The works that were exhibited in Amsterdam had a slightly more modeled quality and environmental ambiance. Somehow the harsh linear quality of the works selected for Berlin felt more in line with an idea of German art history while the works for Amsterdam were concerned with light and atmosphere akin to Dutch or Flemish painting references.
The title Double Standard points directly to contradictions and expectations. What kinds of double standards were you interested in confronting here?
I am always interested in Narrative, but I enjoy more ambiguous and open ended narratives that are rife with contradiction. For example, I like it when something can be simultaneously read as humorous and playful yet violent or perilous. I often rely heavily on beauty to underscore something that is unsightly or a bit grotesque. For me, the “not knowing” and the contradictory elements in my work help to create the tension. My painting is full of that sort of push pull.
The works are dark and moody, but punctuated with really saturated bright colors. Areas are thickly painted and fleshed out, while other parts read as linear drawings in thin dabs of paint. The subjects are often staring blankly and engaged in a self-contained gesture that feels simultaneously familiar and strangely mysterious or foreign.

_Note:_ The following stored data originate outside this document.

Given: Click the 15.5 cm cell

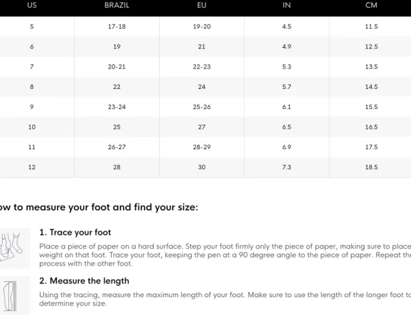Looking at the screenshot, I should pyautogui.click(x=371, y=107).
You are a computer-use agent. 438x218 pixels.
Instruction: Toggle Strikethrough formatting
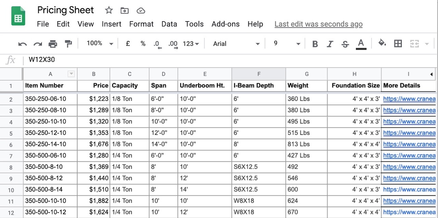(x=345, y=44)
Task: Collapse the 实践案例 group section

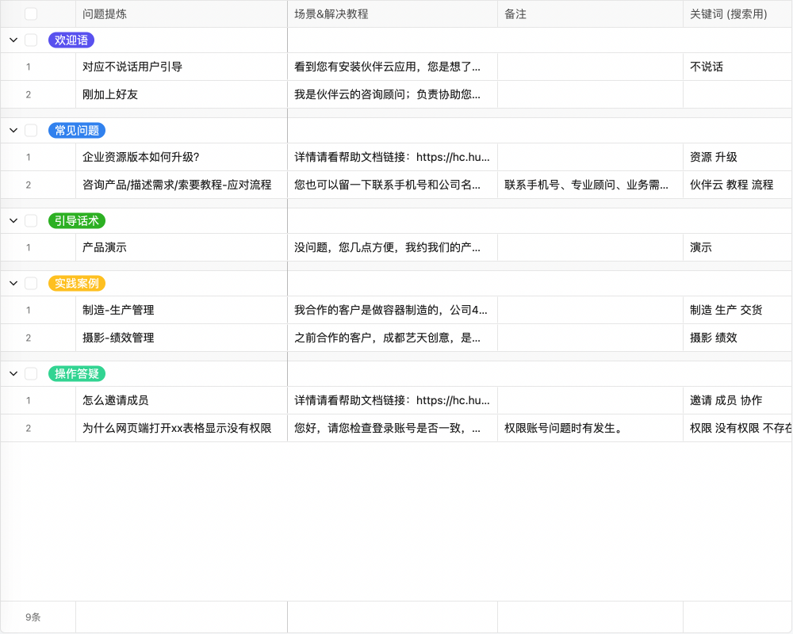Action: [13, 283]
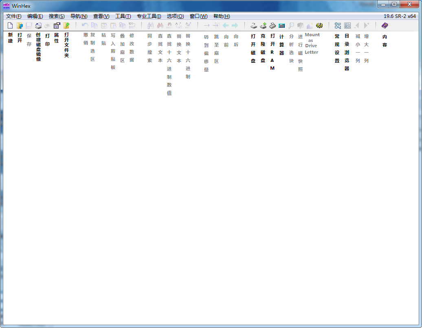422x328 pixels.
Task: Open General Options (常规设置) icon
Action: click(x=338, y=26)
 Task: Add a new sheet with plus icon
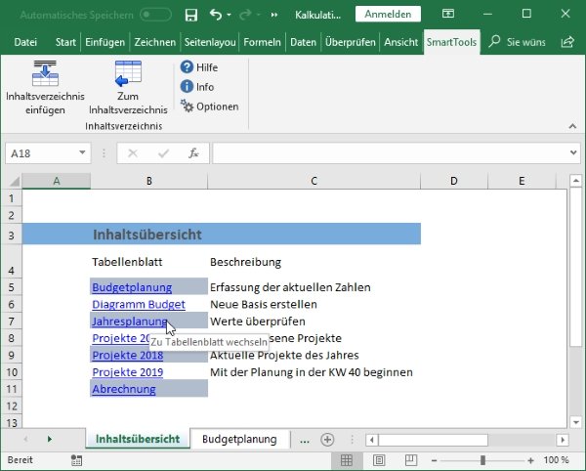coord(327,440)
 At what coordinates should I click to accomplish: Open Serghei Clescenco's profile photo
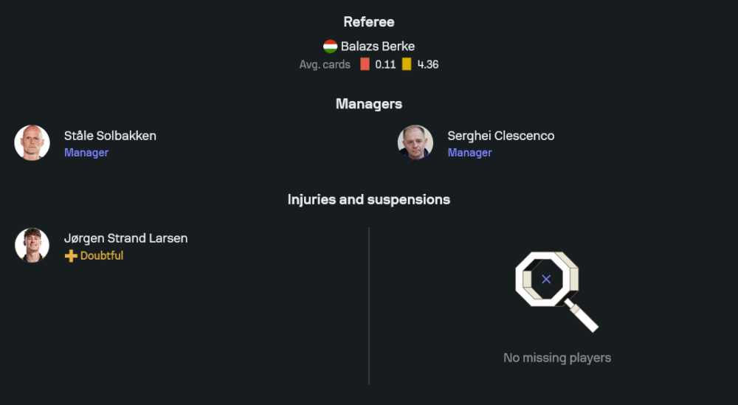point(415,143)
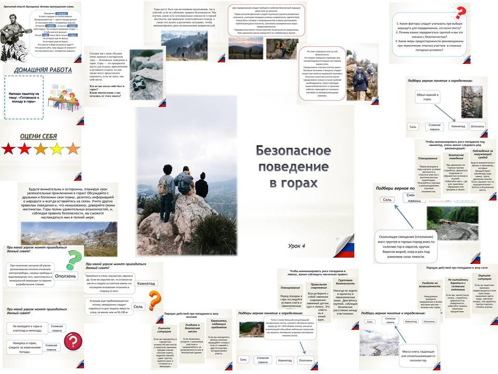Viewport: 498px width, 374px height.
Task: Click the 'Безопасное поведение в горах' title
Action: pyautogui.click(x=292, y=167)
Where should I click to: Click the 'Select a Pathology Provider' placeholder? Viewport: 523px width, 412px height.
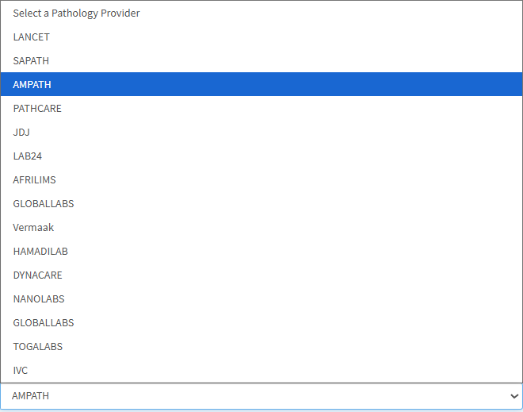(x=76, y=13)
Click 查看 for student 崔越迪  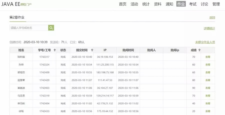pos(208,88)
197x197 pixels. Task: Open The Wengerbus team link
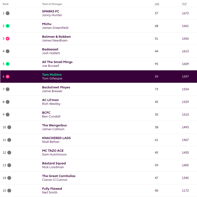click(x=54, y=125)
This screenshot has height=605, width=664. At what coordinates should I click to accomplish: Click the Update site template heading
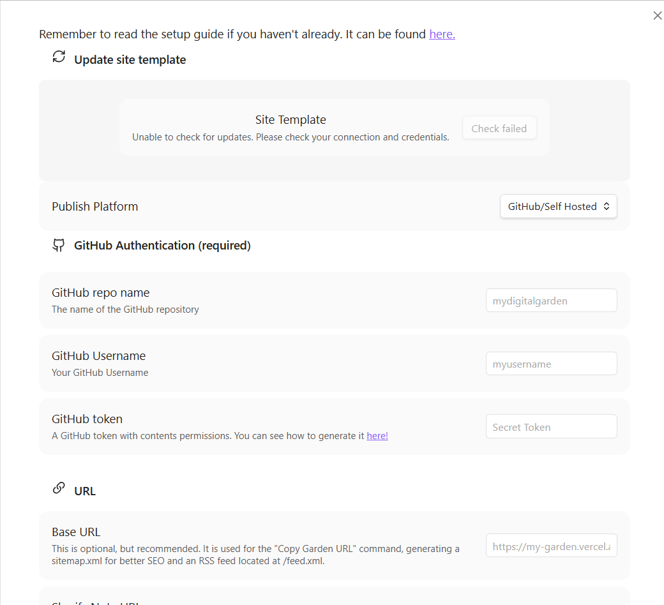(130, 60)
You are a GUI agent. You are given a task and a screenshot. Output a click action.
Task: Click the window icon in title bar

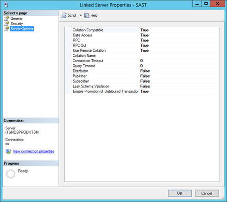(6, 5)
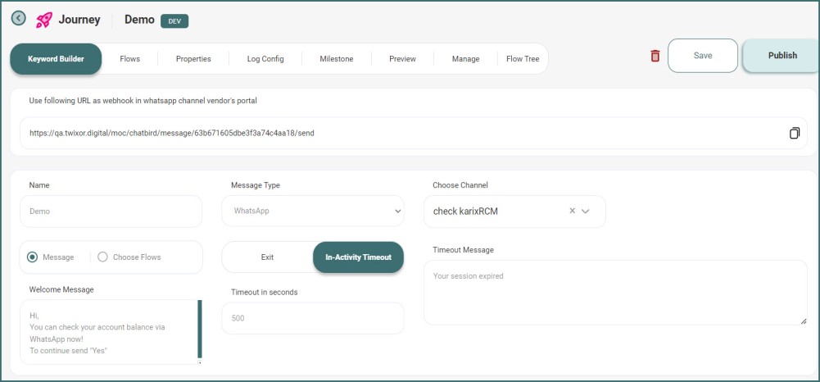Click the back arrow icon
This screenshot has width=820, height=382.
(18, 19)
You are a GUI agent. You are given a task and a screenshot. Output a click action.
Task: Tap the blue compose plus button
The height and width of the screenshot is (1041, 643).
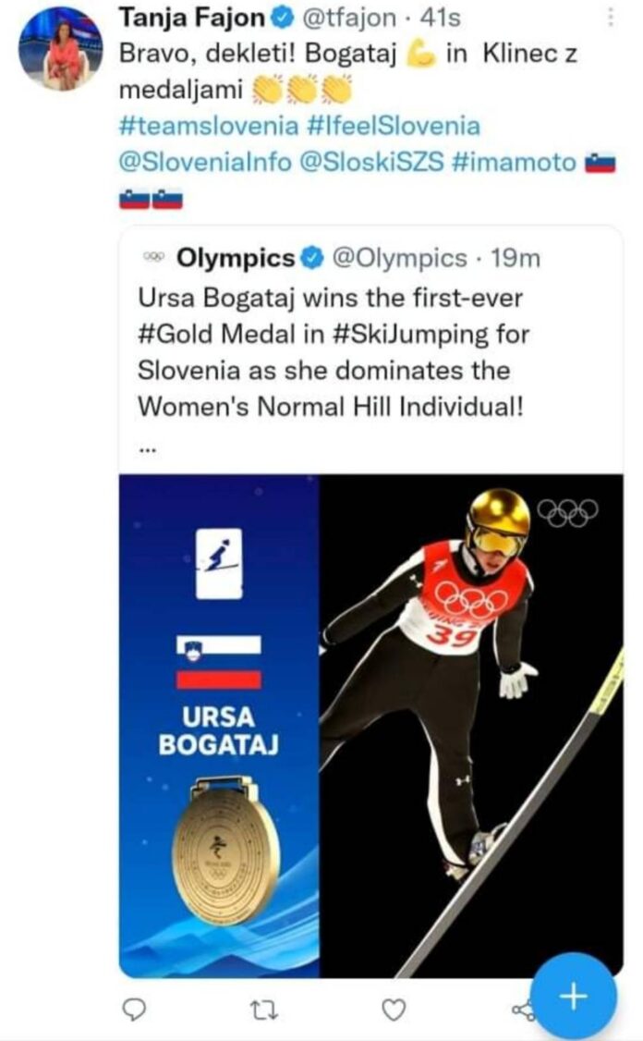click(x=574, y=996)
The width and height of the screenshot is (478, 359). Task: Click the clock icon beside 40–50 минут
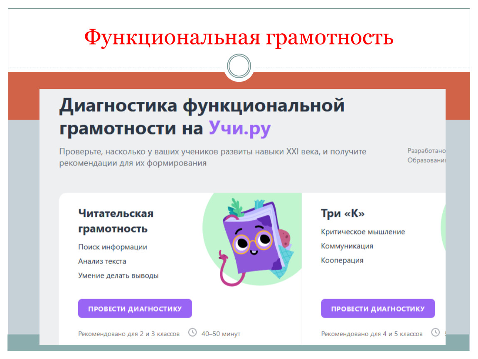point(192,332)
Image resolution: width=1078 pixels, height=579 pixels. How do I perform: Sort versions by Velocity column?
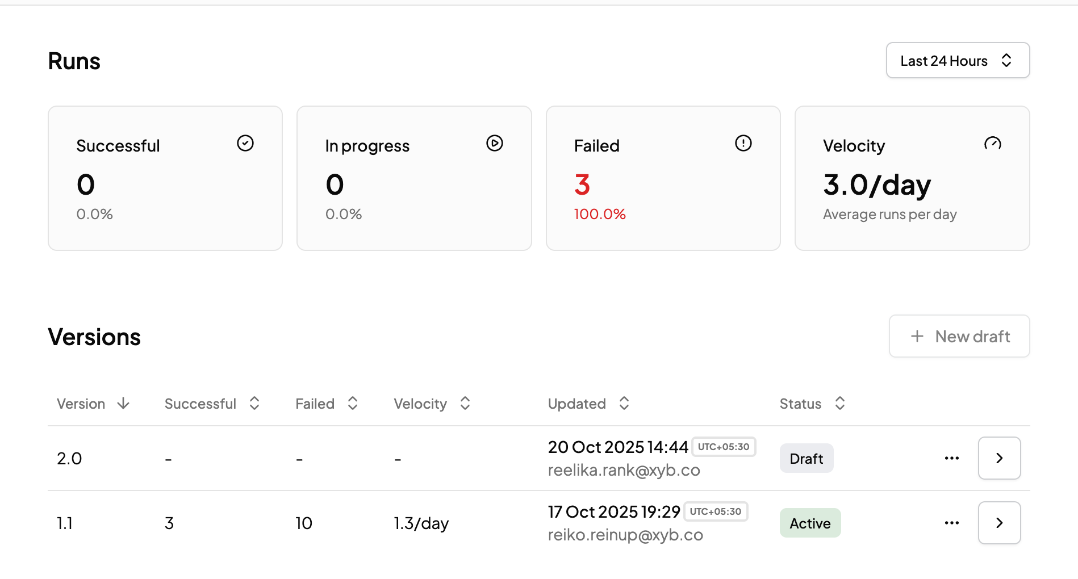pyautogui.click(x=432, y=404)
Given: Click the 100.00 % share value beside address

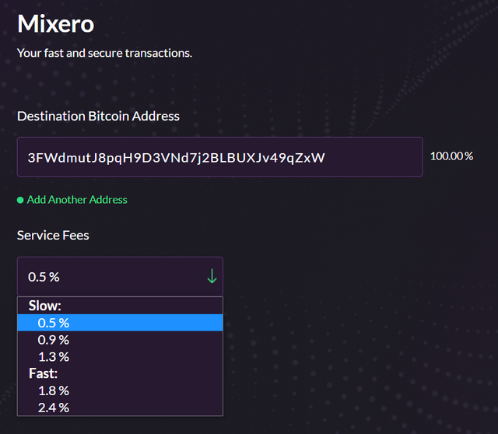Looking at the screenshot, I should [451, 156].
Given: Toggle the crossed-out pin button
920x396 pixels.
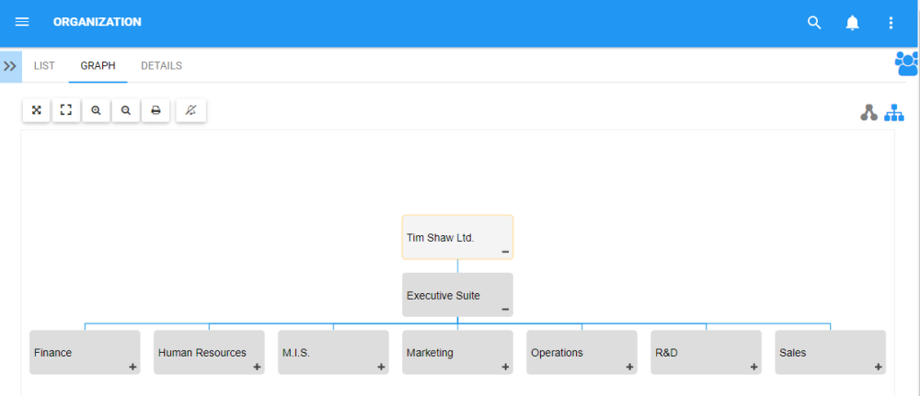Looking at the screenshot, I should pyautogui.click(x=191, y=110).
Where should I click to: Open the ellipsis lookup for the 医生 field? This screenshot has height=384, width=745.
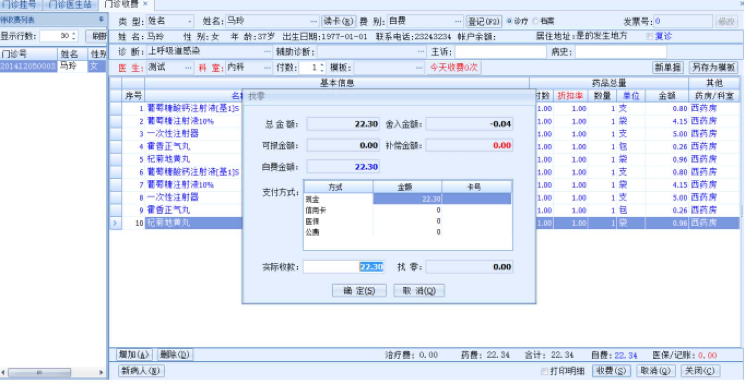[x=188, y=68]

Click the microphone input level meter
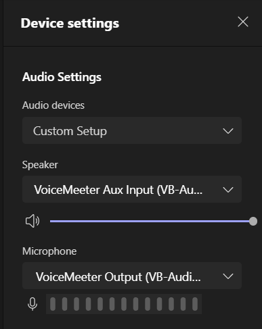coord(124,304)
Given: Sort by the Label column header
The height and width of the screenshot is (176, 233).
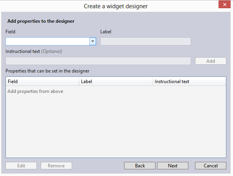Looking at the screenshot, I should tap(116, 82).
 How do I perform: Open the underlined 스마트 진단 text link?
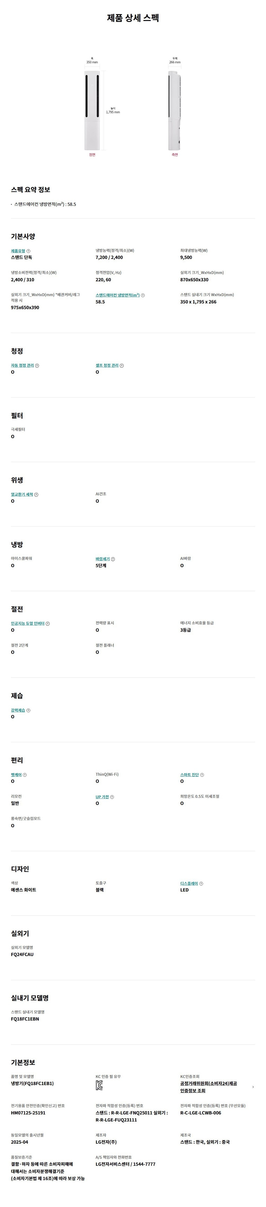pyautogui.click(x=189, y=775)
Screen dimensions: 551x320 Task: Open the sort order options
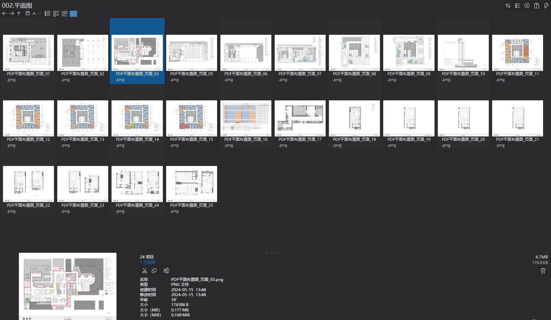pos(508,6)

ENCORE Oil Paint, Acrylic, Cold Wax, Sand on Linen Canvas
©2025 40X22 inches (101X55.5 cm), Image credit: Anthony Goicolea

First Blush 72X65 inches Oil, Coldwax and Sand on Raw Linen ©2024, Image credit: Anthony Goicolea
At Ron Mandos, the exhibition title suggests change and renewal. What, for you, “won’t be the same again”?
The title “It Won’t Always Be The Same Again” refers to the cyclical nature of history. The words, “Won’t Always” and “Again” seem to clash with each other and refer to the fact that we manage to forget the lessons of the past. There is an expression attributed to Mark Twain that says history may not repeat itself, but it rhymes.
Many of the things currently unfolding in the world were at a tipping point when i was growing up in the late 70’s and 80’s. A swing toward right leaning authoritarianism, anti-immigrant sentiment, bodily autonomy, the AIDS epidemic are all elements that rhyme with our current news cycle.
The figures in my paintings are conceived almost as character studies from a short film or one act play. They have seen this all play out before, over and over again. Its as if they have run their lines so many times and they have seen this all play out before, that they are left only with jaded stares to greet the viewer.
Showing paintings alongside Mylar works, there’s a play between opacity and translucency. What draws you to that contrast?
The Mylar works are way more loose and gestural. They feel almost like tentative chalkboard drawings. They feel like a nice opposite or antidote to the thickly painted denser works on canvas. In some way they are more simple in execution, but more nuanced symbolically.
They focus more as a sort of close-up shot. Usually the hands and face are prominently shown and the hands are often gesturing in some sort of unintelligible coded language. The mylar film allows me to work on the front and the back of the surface and the smooth translucent properties have an element that reminds me of photographic film. The jagged white outlines of paint and chalk on top of backgrounds consisting of abstracted saturated washes of color read like a negative of a drawing. Having worked in photography for so long, the filmic quality feels like a nice reference materially.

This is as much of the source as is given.